I have commented the complete program for better understanding :

# Function to return all LCS of sub-strings X[0..m-1], Y[0..n-1]
def LCS(X, Y, m, n, T):

        # if we have reached the end of either sequence
        if m == 0 or n == 0:
                # create a List with 1 empty string and return
                return [""]

        # if last character of X and Y matches
        if X[m - 1] == Y[n - 1]:

                # ignore last characters of X and Y and find all LCS of substring
                # X[0..m-2], Y[0..n-2] and store it in a List
                lcs = LCS(X, Y, m - 1, n - 1, T)

                # append current character X[m - 1] or Y[n - 1]
                # to all LCS of substring X[0..m-2] and Y[0..n-2]
                for i in range(len(lcs)):
                        lcs[i] = lcs[i] + (X[m - 1])

                return lcs

        # we reach here when the last character of X and Y don't match

        # if top cell of current cell has more value than the left cell,
        # then ignore current character of X and find all LCS of
        # substring X[0..m-2], Y[0..n-1]
        if T[m - 1][n] > T[m][n - 1]:
                return LCS(X, Y, m - 1, n, T)

        # if left cell of current cell has more value than the top cell,
        # then ignore current character of Y and find all LCS of
        # substring X[0..m-1], Y[0..n-2]
        if T[m][n - 1] > T[m - 1][n]:
                return LCS(X, Y, m, n - 1, T)

        # if top cell has equal value to the left cell, then consider both character

        top = LCS(X, Y, m - 1, n, T)
        left = LCS(X, Y, m, n - 1, T)

        # merge two Lists and return
        return top + left


# Function to fill lookup table by finding the length of LCS
# of substring X and Y
def LCSLength(X, Y, T):

        # fill the lookup table in bottom-up manner
        for i in range(1, len(X) + 1):
                for j in range(1, len(Y) + 1):
                        # if current character of X and Y matches
                        if X[i - 1] == Y[j - 1]:
                                T[i][j] = T[i - 1][j - 1] + 1

                        # else if current character of X and Y don't match
                        else:
                                T[i][j] = max(T[i - 1][j], T[i][j - 1])

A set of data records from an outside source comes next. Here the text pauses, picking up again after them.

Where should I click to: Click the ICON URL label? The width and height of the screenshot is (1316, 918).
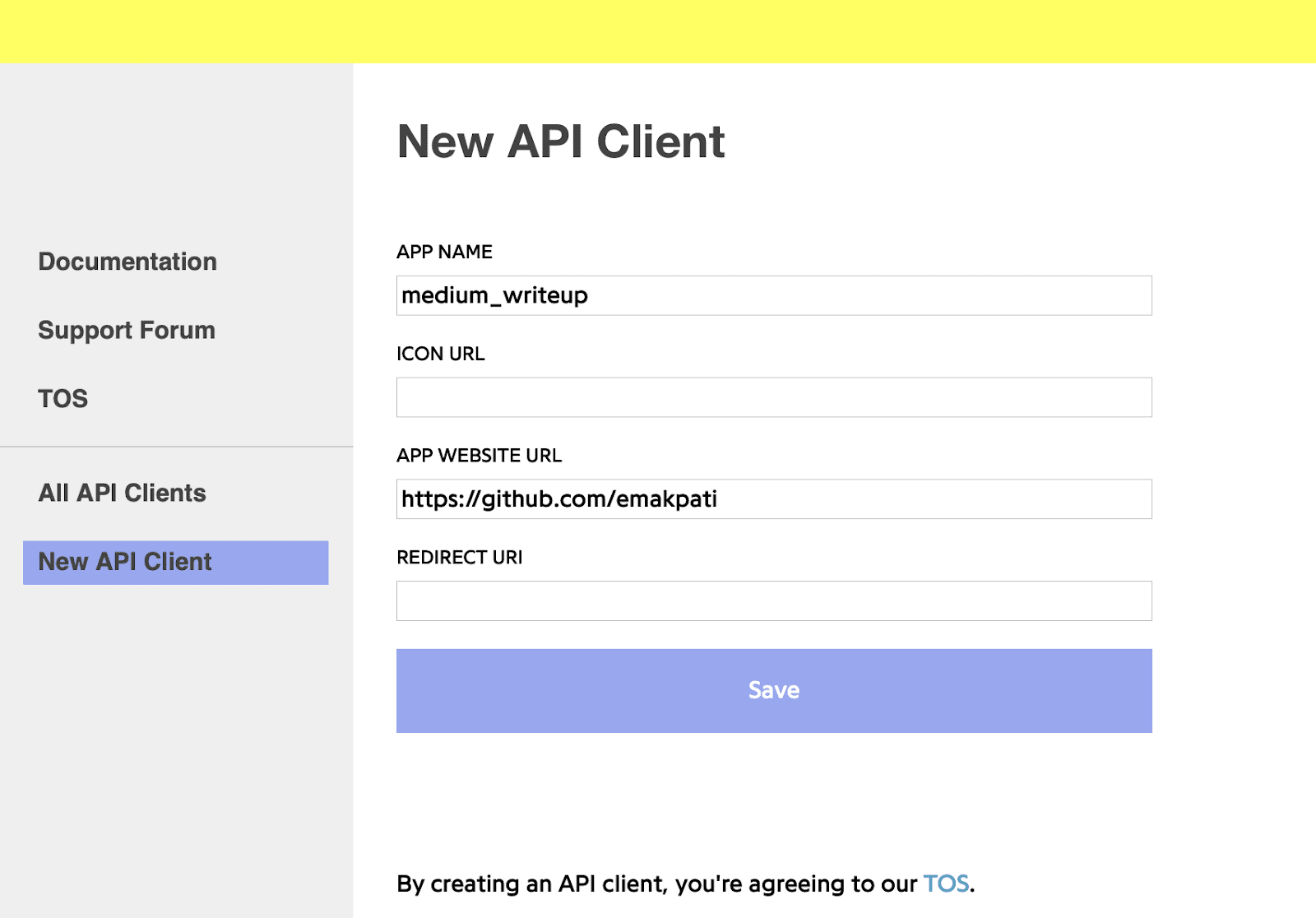point(441,354)
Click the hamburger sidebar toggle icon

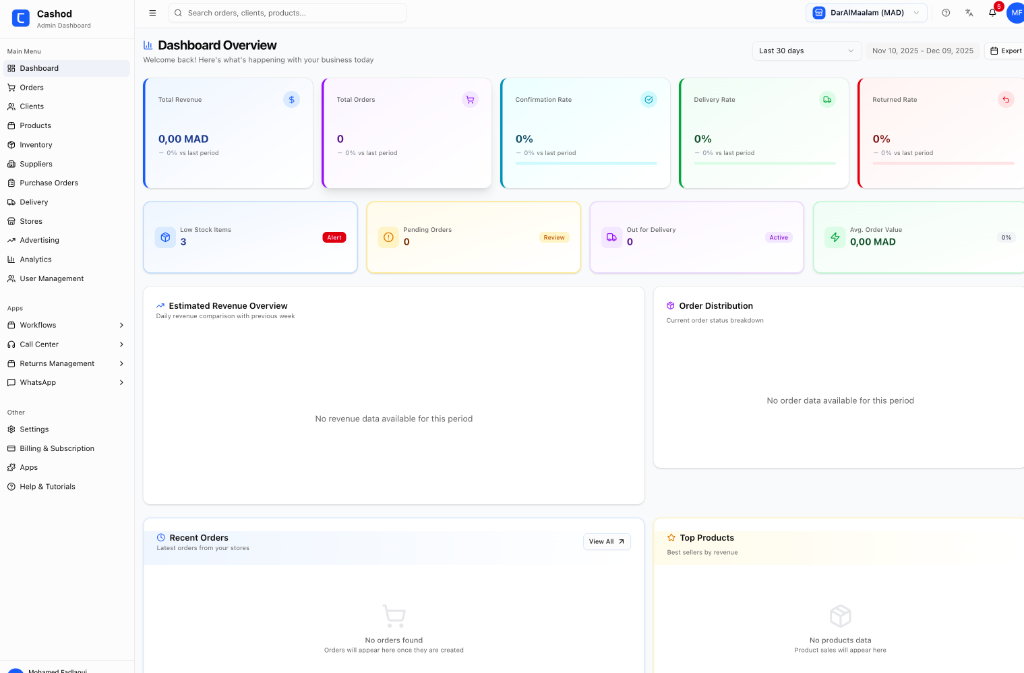pyautogui.click(x=152, y=13)
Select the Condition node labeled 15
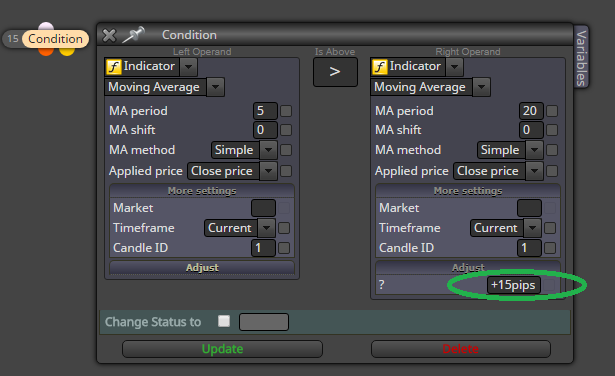The image size is (615, 376). 46,39
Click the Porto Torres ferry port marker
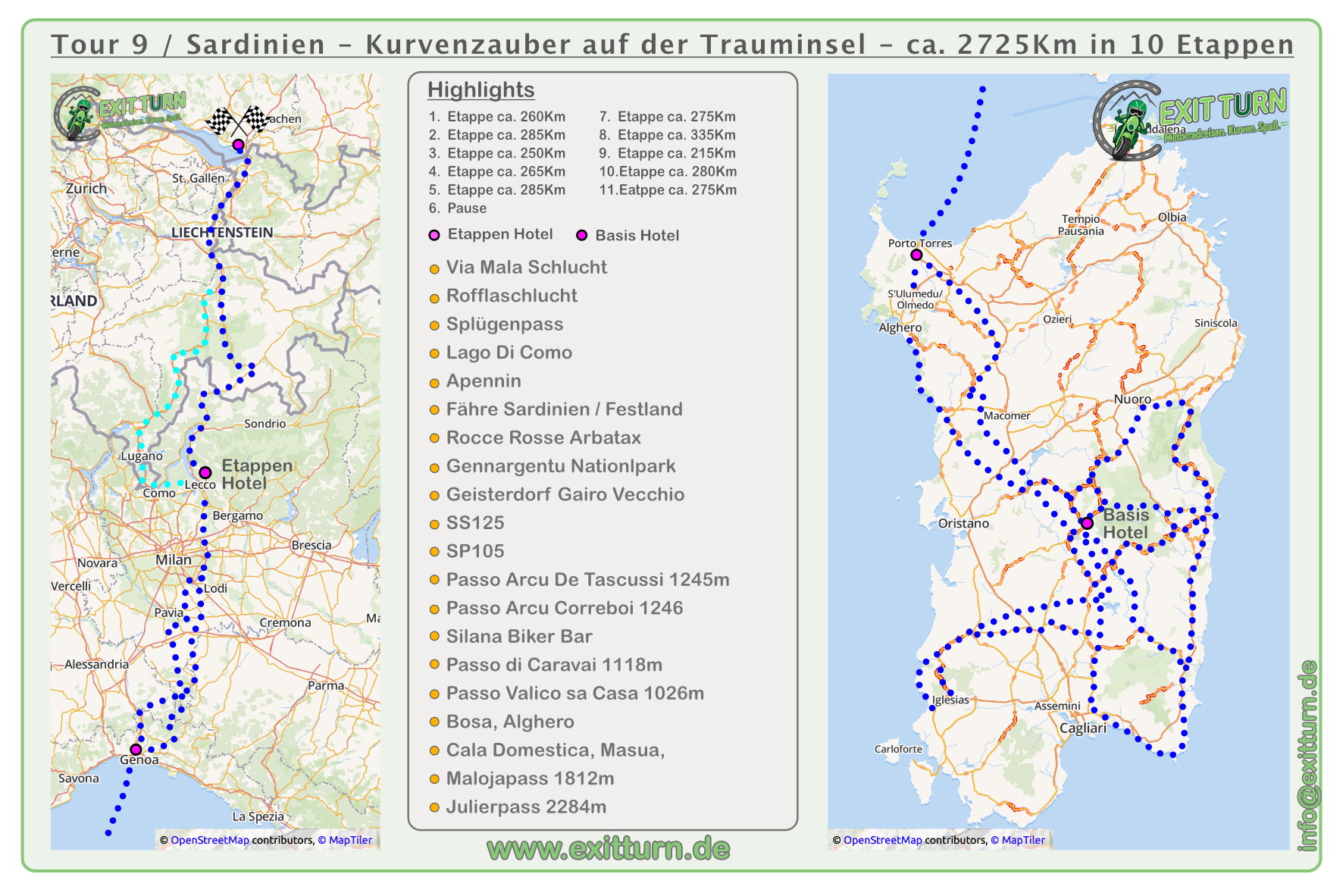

# Function to find all LCS of X[0..m-1] and Y[0..n-1]
def findLCS(X, Y, T):

        # fill lookup table
        LCSLength(X, Y, T)

        # find all longest common sequences
        lcs = LCS(X, Y, len(X), len(Y), T)

        # since List can contain duplicates, "convert" the List to Set
        # and return
        return set(lcs)


if __name__ == '__main__':

        X = "ABCBDAB"
        Y = "BDCABA"

        # T[i][j] stores the length of LCS of substring X[0..i-1], Y[0..j-1]
        T = [[0 for x in range(len(Y) + 1)] for y in range(len(X) + 1)]

        lcs = findLCS(X, Y, T)
        print(lcs)

Code demo for reference :

Output :

Analyzing Time Complexity of the algorithm :

We are using a maximum of length(X)*length(Y) to store the common subsequences. Therefore the space complexity of the above solution is O(m*n).